• Problem to solve
All records that follow are to be restated exactly.

(Provided data begins)

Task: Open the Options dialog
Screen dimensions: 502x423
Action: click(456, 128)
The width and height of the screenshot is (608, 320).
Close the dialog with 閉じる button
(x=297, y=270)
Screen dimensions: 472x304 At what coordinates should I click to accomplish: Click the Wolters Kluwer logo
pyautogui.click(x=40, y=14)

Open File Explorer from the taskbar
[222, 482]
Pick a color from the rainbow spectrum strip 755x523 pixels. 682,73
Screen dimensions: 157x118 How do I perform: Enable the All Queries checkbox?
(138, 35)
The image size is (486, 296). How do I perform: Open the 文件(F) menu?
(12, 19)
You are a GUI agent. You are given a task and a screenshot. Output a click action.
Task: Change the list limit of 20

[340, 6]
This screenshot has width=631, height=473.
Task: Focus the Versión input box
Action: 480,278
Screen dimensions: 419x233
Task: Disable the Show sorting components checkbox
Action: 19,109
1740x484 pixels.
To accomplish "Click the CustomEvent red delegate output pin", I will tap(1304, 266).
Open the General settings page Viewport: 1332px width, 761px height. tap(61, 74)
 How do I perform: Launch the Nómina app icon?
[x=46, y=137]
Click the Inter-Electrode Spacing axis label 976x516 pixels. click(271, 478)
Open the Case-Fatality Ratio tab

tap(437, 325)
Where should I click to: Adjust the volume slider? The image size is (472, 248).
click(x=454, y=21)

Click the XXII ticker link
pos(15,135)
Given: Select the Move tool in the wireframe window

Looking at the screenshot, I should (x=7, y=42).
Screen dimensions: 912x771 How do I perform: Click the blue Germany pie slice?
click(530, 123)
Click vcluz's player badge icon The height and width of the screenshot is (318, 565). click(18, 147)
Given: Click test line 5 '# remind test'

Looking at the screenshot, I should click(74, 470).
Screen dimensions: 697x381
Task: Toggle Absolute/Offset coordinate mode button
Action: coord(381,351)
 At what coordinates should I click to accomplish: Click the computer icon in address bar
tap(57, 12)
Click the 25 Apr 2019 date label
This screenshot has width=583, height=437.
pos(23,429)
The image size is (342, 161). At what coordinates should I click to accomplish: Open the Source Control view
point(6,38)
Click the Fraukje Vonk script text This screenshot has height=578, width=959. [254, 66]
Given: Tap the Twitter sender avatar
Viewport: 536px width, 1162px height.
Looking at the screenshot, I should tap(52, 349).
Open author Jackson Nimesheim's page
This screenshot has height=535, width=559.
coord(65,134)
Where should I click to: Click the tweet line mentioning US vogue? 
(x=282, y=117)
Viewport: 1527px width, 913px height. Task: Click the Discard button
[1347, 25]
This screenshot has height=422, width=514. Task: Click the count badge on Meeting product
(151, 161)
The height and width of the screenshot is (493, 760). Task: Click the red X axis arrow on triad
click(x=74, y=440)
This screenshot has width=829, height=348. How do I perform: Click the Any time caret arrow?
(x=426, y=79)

(Provided data ends)

• Response box
Task: Open the Options dialog
Screen dimensions: 502x423
Action: click(456, 128)
The width and height of the screenshot is (608, 320).
Close the dialog with 閉じる button
(x=297, y=270)
Screen dimensions: 472x304 At what coordinates should I click to accomplish: Click the Wolters Kluwer logo
pyautogui.click(x=40, y=14)

Open File Explorer from the taskbar
[222, 482]
Pick a color from the rainbow spectrum strip 755x523 pixels. 682,73
Screen dimensions: 157x118 How do I perform: Enable the All Queries checkbox?
(138, 35)
The image size is (486, 296). How do I perform: Open the 文件(F) menu?
(12, 19)
You are a GUI agent. You are given a task and a screenshot. Output a click action.
Task: Change the list limit of 20

[340, 6]
This screenshot has width=631, height=473.
Task: Focus the Versión input box
Action: 480,278
Screen dimensions: 419x233
Task: Disable the Show sorting components checkbox
Action: 19,109
1740x484 pixels.
To accomplish "Click the CustomEvent red delegate output pin", I will tap(1304, 266).
Open the General settings page Viewport: 1332px width, 761px height. tap(61, 74)
 How do I perform: Launch the Nómina app icon?
[x=46, y=137]
Click the Inter-Electrode Spacing axis label 976x516 pixels. click(271, 478)
Open the Case-Fatality Ratio tab

tap(437, 325)
Where should I click to: Adjust the volume slider? The image size is (472, 248).
click(x=454, y=21)

Click the XXII ticker link
pos(15,135)
Given: Select the Move tool in the wireframe window

Looking at the screenshot, I should (x=7, y=42).
Screen dimensions: 912x771 How do I perform: Click the blue Germany pie slice?
click(530, 123)
Click vcluz's player badge icon The height and width of the screenshot is (318, 565). click(18, 147)
Given: Click test line 5 '# remind test'

Looking at the screenshot, I should click(74, 470).
Screen dimensions: 697x381
Task: Toggle Absolute/Offset coordinate mode button
Action: coord(381,351)
 At what coordinates should I click to accomplish: Click the computer icon in address bar
tap(57, 12)
Click the 25 Apr 2019 date label
This screenshot has width=583, height=437.
pos(23,429)
The image size is (342, 161). At what coordinates should I click to accomplish: Open the Source Control view
point(6,38)
Click the Fraukje Vonk script text This screenshot has height=578, width=959. [254, 66]
Given: Tap the Twitter sender avatar
Viewport: 536px width, 1162px height.
Looking at the screenshot, I should tap(52, 349).
Open author Jackson Nimesheim's page
This screenshot has height=535, width=559.
coord(65,134)
Where should I click to: Click the tweet line mentioning US vogue? 
(x=282, y=117)
Viewport: 1527px width, 913px height. Task: Click the Discard button
[1347, 25]
This screenshot has height=422, width=514. Task: Click the count badge on Meeting product
(151, 161)
The height and width of the screenshot is (493, 760). Task: Click the red X axis arrow on triad
click(x=74, y=440)
This screenshot has width=829, height=348. How do I perform: Click the Any time caret arrow?
(x=426, y=79)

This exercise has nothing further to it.